A law is generally only as good as the will and power to enforce it.
In the strange case of “Phoenix Jones and the Big Drunk Guy in the Orange Shirt,” it seems there is a law on the books in Seattle that could apply to a bizarre street fight in the University District early Friday morning, but probably won’t.
Jones is a self-styled defender of the peace and street-level superhero. He and his buddies patrol Seattle and occasionally disrupt crimes in progress and call police. This time, Jones got into a confrontation with three men over the way they were hassling other people on ‘The Ave’ and it ended up in a mano-a-mano street-fight that Phoenix, nattily attired in his black and yellow crime-fighter costume, won rather handily - with Seattle police on the scene watching.
Jones and his backers had called 911 but did not take the officers’ suggestion that they just move along and let the matter go. The Big Drunk Guy in the Orange Shirt and his pals didn’t take that suggestion either. Jones delivered a few savage kicks to the leg, then a short right hand to the face and the deal was done - 37 seconds start to finish.
(Watch the incident on YouTube. Warning: Contains foul language and some violence)
On Friday, the Seattle Police Department defended their officers’ actions.
“This situation actually isn’t much different than a Friday or Saturday night outside nightclubs and you’ll have fights erupt” said spokesperson Sean Whitcomb.
The law on the books is SMC (Seattle Municipal Code) 12A.06.025 which reads: “It is unlawful for any person to intentionally fight with another person in a public place and therefore create a substantial risk of: 1) injury to a person who is not participating in the fight; or 2) Damage to property of a person who is not actively participating in the fight.”
The fuzzy part is whether a fight “creates a substantial risk” of injury and damage.
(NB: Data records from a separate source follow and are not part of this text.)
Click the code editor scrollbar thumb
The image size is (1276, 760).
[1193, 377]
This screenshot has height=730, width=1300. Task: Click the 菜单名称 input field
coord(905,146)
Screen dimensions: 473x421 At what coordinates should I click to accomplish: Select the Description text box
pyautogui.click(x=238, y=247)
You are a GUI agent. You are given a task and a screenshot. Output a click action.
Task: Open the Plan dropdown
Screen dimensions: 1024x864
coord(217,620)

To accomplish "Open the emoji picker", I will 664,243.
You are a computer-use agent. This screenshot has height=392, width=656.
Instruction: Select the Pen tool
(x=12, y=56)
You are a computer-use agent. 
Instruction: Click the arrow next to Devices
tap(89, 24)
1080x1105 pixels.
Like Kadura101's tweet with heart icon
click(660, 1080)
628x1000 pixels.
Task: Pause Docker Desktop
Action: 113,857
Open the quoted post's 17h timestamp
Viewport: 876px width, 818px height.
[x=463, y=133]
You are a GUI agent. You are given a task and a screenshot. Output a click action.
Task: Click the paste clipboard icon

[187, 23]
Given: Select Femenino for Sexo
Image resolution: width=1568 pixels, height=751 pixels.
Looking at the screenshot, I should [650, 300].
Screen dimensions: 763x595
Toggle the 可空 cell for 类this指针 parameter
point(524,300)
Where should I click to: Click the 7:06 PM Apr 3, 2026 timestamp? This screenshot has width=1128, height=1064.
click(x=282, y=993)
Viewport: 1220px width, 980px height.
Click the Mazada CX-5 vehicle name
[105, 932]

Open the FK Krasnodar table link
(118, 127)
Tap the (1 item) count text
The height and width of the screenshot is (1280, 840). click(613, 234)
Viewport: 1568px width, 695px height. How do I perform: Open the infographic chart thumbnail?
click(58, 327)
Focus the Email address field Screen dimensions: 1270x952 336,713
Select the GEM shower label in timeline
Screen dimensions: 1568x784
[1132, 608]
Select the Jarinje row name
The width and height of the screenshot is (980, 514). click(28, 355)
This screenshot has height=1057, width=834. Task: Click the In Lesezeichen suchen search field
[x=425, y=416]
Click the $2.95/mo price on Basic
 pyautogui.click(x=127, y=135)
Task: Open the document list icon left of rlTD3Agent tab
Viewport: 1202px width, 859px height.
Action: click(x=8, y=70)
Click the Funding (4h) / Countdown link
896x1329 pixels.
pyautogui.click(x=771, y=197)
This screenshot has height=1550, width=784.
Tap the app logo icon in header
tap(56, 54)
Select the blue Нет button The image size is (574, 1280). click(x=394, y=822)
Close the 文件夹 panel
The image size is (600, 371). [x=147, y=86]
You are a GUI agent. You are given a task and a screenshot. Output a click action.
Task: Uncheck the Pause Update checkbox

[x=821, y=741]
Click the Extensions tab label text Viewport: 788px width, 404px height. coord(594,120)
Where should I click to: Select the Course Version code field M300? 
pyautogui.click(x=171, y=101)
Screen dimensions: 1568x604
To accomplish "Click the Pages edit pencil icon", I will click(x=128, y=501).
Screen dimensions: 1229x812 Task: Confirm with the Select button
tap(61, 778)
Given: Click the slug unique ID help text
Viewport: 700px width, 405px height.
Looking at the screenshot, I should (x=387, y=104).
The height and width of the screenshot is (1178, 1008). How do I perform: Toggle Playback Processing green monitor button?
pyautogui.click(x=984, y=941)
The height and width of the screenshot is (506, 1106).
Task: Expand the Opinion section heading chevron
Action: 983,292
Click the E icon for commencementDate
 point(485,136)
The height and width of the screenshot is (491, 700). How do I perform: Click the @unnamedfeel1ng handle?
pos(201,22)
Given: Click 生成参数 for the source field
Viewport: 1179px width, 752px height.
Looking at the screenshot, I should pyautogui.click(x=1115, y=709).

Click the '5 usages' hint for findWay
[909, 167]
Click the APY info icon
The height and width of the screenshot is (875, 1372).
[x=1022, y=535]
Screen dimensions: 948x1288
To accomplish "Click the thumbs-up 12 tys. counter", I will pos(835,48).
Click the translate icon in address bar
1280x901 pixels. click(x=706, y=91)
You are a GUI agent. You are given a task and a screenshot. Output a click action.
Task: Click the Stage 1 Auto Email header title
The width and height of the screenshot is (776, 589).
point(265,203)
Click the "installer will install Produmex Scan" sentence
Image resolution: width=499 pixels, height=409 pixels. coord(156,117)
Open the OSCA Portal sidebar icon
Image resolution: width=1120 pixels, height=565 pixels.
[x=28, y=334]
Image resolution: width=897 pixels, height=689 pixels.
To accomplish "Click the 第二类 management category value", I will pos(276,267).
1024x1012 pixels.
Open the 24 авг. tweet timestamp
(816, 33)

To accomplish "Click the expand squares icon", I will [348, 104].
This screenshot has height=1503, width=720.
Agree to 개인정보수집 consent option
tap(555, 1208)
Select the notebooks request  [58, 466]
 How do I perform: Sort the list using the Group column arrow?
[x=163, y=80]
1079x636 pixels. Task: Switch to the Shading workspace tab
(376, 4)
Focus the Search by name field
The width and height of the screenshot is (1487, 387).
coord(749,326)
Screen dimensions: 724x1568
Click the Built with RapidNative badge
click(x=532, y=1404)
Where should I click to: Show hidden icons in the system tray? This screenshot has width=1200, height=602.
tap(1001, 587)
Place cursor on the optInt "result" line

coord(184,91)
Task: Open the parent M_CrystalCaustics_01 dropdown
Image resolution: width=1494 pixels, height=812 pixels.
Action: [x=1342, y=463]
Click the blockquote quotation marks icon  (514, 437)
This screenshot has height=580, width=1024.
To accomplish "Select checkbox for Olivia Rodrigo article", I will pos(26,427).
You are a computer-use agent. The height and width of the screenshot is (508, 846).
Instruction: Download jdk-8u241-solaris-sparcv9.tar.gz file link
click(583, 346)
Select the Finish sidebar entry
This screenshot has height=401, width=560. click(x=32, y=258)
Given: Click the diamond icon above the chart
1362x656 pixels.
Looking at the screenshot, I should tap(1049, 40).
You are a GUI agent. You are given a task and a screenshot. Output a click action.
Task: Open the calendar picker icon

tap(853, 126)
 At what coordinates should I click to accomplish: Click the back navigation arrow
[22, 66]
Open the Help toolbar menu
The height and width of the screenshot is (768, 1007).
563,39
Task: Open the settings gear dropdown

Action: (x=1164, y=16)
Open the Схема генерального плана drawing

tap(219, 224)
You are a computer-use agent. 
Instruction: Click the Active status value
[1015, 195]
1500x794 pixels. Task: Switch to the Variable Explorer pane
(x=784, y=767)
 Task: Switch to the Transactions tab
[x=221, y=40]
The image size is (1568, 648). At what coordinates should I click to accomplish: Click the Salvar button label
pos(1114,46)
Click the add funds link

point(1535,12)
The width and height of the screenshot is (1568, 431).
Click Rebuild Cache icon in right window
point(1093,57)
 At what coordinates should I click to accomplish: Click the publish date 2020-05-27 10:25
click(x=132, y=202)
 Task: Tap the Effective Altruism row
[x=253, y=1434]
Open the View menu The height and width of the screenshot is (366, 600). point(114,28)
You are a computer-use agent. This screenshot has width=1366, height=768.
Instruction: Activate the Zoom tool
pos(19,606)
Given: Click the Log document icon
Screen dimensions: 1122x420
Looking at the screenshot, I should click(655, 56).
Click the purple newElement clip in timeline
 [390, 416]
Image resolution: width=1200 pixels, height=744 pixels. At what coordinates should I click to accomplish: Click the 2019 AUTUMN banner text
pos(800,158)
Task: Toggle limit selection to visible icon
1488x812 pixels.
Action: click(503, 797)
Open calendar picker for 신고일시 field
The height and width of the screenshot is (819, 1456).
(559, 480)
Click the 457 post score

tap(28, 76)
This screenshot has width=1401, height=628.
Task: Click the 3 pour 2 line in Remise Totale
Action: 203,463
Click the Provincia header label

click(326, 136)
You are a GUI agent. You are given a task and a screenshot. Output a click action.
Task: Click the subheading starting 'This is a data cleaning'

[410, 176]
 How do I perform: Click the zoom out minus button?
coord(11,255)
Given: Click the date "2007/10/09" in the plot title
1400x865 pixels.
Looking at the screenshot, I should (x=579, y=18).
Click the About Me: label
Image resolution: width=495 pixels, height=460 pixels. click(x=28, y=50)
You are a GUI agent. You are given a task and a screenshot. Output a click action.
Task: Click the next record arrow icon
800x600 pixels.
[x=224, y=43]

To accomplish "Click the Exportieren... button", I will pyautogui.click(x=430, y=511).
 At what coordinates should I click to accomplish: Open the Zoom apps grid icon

Whitcomb tells KING5 that after consulting with the city attorney’s office, it is clear this law is very rarely enforced. In this case, nobody has come forward to press charges, and while the incident is under review by the North Precinct, it will likely just dry up and blow away.
The officers at the scene did stay around long enough to watch the abrupt end of the fight.
“Officers inquired whether there was any medical attention required for the person who was punched in the face and that person declined,” said Whitcomb. “Officers then left the scene before they themselves were assaulted, by that second party, not the super-hero party.”
A statement forwarded to KING 5 by a lawyer who often speaks for Mr. Jones has spokesman Whitcomb describing the response this way: “I am sure the officers could have physically stopped the fight from happening, but it would have resulted in a ‘force response’ and then you and I would be talking about why SPD was using force to stop the fight.”